Records for the exercise -
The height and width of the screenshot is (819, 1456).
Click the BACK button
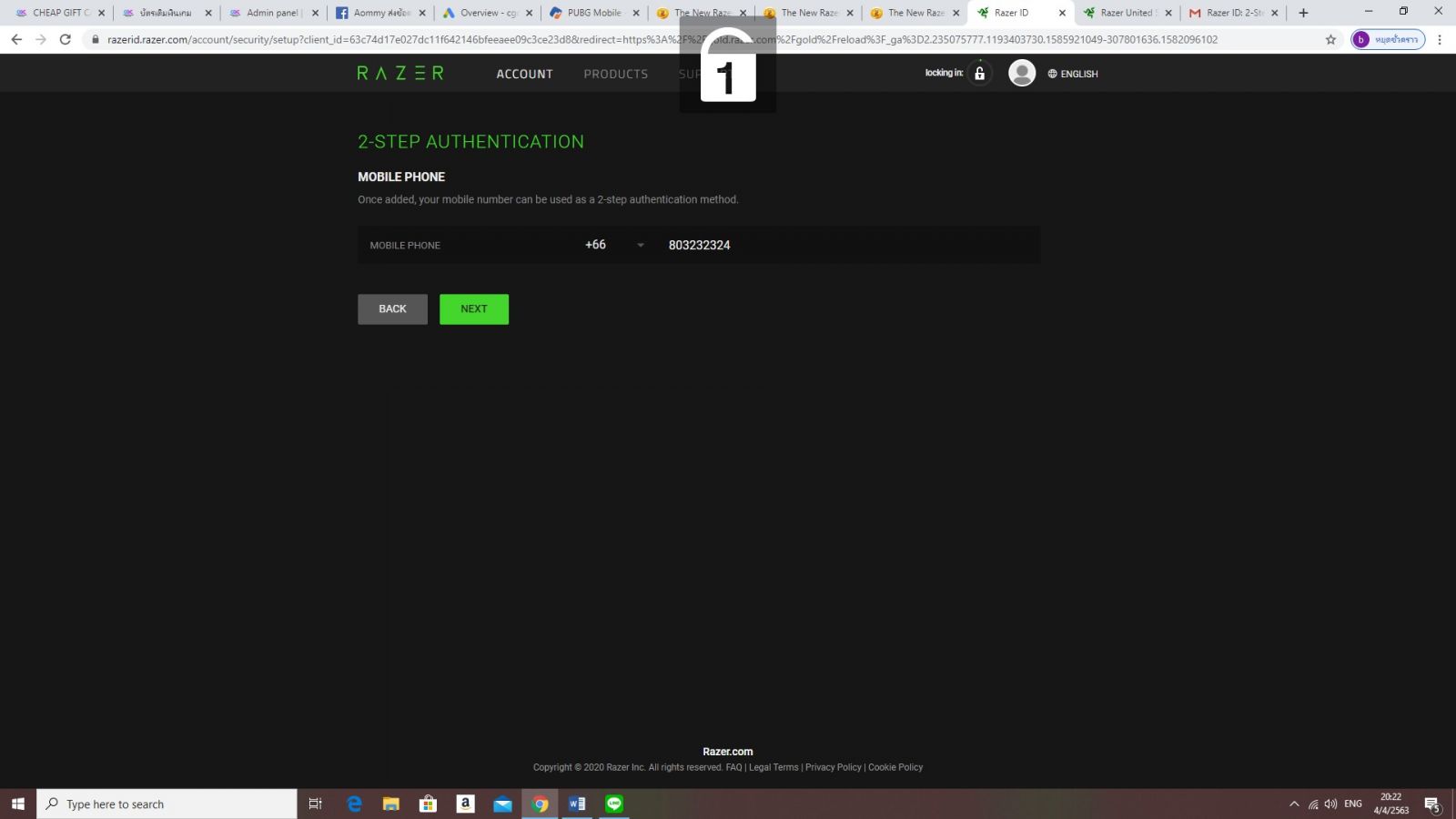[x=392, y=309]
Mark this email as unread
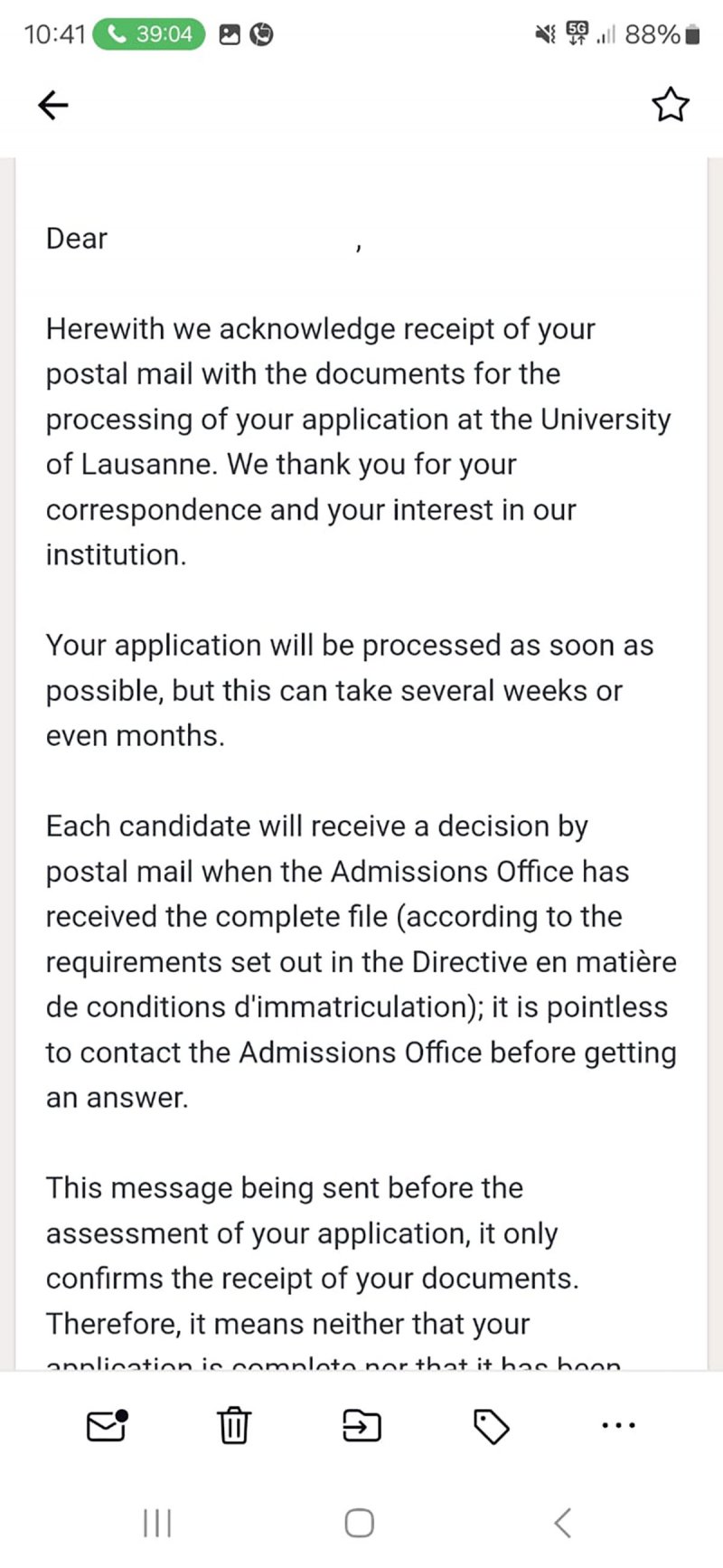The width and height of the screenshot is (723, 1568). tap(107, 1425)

==

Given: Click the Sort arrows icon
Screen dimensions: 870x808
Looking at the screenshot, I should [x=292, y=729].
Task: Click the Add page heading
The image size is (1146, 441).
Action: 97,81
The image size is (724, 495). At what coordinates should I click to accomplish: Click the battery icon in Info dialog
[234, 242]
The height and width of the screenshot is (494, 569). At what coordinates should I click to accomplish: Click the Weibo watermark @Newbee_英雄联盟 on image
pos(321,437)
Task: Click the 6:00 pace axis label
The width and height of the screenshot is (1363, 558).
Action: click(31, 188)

Work to be completed - The lines holding the string "Task" are what is needed from the material above.

Problem solution -
Task: Click the Add page heading
Task: Click the 6:00 pace axis label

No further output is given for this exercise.